The Romans primarily built roads for their military. Their economic importance was probably also significant, although wagon traffic was often banned from the roads to preserve their military value. In total, more than 400,000 kilometres (250,000 mi) of roads were constructed, 80,500 kilometres (50,000 mi) of which were stone-paved.[24]

Way stations providing refreshments were maintained by the government at regular intervals along the roads. A separate system of changing stations for official and private couriers was also maintained. This allowed a dispatch to travel a maximum of 800 kilometres (500 mi) in 24 hours by using a relay of horses.

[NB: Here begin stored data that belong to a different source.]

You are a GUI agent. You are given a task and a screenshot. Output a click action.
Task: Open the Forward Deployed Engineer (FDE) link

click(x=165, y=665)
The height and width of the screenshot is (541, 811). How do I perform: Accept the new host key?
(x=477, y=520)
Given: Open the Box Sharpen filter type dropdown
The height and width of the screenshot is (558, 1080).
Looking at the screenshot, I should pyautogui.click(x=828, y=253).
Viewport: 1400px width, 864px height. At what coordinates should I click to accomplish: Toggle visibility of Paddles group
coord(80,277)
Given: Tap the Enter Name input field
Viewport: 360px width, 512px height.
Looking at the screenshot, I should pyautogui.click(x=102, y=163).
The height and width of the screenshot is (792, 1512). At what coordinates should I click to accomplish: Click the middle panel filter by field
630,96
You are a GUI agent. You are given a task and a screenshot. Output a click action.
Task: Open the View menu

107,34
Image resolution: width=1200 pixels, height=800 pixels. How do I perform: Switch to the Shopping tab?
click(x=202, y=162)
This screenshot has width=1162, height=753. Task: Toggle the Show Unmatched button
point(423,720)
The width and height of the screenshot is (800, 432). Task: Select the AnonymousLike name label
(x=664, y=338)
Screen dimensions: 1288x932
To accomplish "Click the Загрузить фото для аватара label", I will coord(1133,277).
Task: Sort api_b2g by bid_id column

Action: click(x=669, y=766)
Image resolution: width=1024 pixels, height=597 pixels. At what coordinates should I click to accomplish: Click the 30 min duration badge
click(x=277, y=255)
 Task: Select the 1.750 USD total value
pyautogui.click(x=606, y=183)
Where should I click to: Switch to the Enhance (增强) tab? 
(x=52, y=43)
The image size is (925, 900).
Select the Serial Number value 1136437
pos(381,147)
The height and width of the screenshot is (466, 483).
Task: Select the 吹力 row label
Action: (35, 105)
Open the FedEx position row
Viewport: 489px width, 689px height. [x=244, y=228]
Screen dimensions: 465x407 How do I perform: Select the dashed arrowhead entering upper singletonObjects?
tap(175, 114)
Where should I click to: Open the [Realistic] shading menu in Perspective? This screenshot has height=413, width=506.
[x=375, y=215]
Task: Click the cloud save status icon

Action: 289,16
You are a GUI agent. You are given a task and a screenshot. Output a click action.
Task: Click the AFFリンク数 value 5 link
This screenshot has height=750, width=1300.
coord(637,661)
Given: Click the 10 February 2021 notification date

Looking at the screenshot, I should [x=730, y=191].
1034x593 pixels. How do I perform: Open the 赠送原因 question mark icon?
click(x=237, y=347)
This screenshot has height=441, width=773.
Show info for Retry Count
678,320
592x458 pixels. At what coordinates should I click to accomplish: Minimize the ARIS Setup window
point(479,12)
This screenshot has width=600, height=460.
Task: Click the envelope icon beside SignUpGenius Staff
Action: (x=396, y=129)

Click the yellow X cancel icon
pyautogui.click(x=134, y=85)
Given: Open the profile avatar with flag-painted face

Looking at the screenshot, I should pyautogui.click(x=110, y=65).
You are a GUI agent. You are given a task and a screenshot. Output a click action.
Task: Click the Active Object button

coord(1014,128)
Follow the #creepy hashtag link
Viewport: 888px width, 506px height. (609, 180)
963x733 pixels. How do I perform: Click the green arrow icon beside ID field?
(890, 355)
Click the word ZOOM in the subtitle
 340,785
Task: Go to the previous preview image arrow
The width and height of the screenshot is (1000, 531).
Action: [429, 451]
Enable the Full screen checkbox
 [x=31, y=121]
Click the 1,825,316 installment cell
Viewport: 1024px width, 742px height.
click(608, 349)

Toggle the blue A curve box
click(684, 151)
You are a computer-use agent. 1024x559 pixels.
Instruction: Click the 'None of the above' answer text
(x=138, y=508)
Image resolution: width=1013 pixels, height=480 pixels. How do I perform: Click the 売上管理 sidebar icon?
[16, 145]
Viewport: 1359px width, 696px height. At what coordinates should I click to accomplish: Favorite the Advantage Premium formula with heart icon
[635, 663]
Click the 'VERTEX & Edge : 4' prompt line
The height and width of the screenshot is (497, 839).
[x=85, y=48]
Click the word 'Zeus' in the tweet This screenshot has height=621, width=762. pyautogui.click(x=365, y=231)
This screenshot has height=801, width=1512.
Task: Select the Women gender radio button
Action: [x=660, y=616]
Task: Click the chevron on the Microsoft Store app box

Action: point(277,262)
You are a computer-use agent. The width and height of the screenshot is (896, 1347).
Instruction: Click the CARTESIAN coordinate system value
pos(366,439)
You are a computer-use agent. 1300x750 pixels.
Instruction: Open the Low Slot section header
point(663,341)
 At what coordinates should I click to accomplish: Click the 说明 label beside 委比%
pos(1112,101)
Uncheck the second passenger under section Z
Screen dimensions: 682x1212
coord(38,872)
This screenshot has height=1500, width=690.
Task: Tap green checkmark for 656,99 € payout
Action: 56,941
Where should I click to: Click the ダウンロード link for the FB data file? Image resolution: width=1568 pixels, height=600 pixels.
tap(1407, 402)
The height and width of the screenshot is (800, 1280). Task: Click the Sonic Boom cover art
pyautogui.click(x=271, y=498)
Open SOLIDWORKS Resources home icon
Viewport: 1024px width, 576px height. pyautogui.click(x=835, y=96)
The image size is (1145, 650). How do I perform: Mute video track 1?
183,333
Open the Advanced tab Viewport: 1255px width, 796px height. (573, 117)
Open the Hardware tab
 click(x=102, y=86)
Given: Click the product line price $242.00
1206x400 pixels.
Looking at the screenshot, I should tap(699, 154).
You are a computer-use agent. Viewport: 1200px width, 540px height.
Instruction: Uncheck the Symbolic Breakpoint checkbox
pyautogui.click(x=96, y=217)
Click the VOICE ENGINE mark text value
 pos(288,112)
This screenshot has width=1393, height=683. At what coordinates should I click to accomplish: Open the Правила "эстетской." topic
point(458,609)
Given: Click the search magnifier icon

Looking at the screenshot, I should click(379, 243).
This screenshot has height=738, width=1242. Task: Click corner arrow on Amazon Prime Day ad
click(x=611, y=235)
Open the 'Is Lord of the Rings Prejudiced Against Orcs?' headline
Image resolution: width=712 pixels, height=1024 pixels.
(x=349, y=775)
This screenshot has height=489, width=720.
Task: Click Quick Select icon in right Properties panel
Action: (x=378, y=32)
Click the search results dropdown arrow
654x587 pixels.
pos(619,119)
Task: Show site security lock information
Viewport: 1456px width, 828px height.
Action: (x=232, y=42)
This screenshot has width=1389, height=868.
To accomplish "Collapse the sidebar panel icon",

The roads were constructed by digging a pit along the length of the intended course, often tobedrock. The pit was first filled with rocks, gravel or sand and then a layer of concrete. Finally, they were paved with polygonal rock slabs. Roman roads are considered the most advanced roads built until the early 19th century. Bridges were constructed over waterways. The roads were resistant to floods and other environmental hazards. After the fall of the Roman Empire the roads were still usable and used for more than 1000 years.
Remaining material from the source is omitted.